世界一短い手紙を読んだので、併せて「日本一短い手紙」も読んでおきたい。

本多重次

「一筆啓上 火の用心 お仙泣かすな 馬肥やせ」

手紙というより短歌みたい!

これは、戦国時代の武将・家康の家臣であった本多重次(ほんだしげつぐ)が、長篠の戦いの陣中から妻に送った手紙である。

「一筆啓上」は相手を敬う気持ちを表した文、妻を尊敬しているよという表現で、「火の用心」はそのまま。当時の建物はほとんどが木造であったため、燃えてしまうとひとたまりもないから気をつけよという意味だ。

続いて「お仙泣かすな」は、彼の5人の子供のうち「仙千代」が唯一の男の子であったため、より大切にせよという意味。最後の「馬肥やせ」は、武士にとって戦場で命を預ける馬の世話を怠りなくせよ、という意味が込められている。

たった4つの文脈だけで、妻に敬意を払いつつ、必要なことを超コンパクトにまとめたこの手紙は、現代の手紙の実用書手本としても用いられている。しかし実は原文は異なり、上で紹介したものはちょっとスマートに表現したものである。原文はこうだ。
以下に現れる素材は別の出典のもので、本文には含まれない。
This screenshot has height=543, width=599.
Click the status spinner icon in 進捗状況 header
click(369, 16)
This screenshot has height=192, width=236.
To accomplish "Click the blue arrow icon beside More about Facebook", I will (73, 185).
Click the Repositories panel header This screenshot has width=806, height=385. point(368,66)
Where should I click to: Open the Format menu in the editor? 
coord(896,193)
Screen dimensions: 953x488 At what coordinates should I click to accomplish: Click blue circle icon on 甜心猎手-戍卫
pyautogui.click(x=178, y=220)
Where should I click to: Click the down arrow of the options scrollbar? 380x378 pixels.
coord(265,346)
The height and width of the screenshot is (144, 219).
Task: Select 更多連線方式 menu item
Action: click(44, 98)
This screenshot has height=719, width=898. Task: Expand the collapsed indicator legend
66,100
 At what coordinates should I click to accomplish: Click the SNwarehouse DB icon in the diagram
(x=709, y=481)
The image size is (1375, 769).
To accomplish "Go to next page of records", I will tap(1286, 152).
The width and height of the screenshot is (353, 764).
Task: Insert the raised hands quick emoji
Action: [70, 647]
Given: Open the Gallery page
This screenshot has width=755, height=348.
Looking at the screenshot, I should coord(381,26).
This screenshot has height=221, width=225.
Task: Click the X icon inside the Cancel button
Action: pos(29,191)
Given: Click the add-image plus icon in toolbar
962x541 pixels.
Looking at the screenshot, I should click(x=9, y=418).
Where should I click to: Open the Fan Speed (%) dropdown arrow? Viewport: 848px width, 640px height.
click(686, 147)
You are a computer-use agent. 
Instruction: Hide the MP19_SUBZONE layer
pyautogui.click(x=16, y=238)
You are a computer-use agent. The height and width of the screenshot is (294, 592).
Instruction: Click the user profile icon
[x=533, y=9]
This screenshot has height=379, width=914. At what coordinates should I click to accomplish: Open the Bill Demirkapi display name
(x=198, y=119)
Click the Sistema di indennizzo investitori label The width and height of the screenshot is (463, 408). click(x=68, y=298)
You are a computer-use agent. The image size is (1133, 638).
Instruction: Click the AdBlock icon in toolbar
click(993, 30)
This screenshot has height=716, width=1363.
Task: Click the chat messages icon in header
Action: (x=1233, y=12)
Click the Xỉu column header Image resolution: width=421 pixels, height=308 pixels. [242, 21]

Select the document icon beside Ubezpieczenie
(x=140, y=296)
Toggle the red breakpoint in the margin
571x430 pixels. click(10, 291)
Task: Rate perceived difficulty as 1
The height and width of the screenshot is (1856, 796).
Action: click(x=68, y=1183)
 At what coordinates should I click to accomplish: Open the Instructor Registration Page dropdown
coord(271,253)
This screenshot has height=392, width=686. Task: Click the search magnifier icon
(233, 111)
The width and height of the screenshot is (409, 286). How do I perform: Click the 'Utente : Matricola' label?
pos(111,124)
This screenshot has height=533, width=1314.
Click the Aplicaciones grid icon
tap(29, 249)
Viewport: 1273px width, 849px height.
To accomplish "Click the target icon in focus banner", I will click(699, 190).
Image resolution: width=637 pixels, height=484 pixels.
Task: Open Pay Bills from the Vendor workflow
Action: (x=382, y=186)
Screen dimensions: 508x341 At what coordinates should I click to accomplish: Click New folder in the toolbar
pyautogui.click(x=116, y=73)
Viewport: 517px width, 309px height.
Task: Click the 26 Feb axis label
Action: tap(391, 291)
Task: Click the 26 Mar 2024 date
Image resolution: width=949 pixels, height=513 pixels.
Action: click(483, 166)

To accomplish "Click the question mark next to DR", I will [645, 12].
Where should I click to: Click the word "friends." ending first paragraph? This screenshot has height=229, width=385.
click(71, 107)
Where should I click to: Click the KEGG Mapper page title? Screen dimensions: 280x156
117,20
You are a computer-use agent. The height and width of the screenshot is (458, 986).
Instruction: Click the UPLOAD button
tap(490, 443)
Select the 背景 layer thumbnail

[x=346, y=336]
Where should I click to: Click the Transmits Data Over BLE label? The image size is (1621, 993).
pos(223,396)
「一筆申す 火の用心 お仙痩さすな 馬肥やせ かしく」

これでも十分にコンパクト! そしてスマートバージョンより風情がある気がする。

雑学まとめ

今回は世界一短い手紙についての雑学を紹介した。お互いの手に渡るまでにいろいろな過程を旅をした2文字。信頼関係がしっかり結ばれていて、なんともソリッドで粋なやりとりだろう。…郵送料のことを言うのは野暮である。

ダラダラと気持ちを書き綴ってしまうことも多々あるが、時にはシンプルな手紙を書いてみるのもありかもしれない。そんなことを言ってるくせに長々と書いてしまい、ここまで読んで下さって「あ」。